_What you need to do_
Every line of the data needs to be returned exactly.

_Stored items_
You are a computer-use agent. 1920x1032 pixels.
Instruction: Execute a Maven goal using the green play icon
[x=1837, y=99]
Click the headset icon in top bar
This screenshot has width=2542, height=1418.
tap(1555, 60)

_Worked solution_
You are a computer-use agent. 1920x1032 pixels.
Instruction: Execute a Maven goal using the green play icon
[x=1837, y=99]
Click the headset icon in top bar
This screenshot has width=2542, height=1418.
tap(1555, 60)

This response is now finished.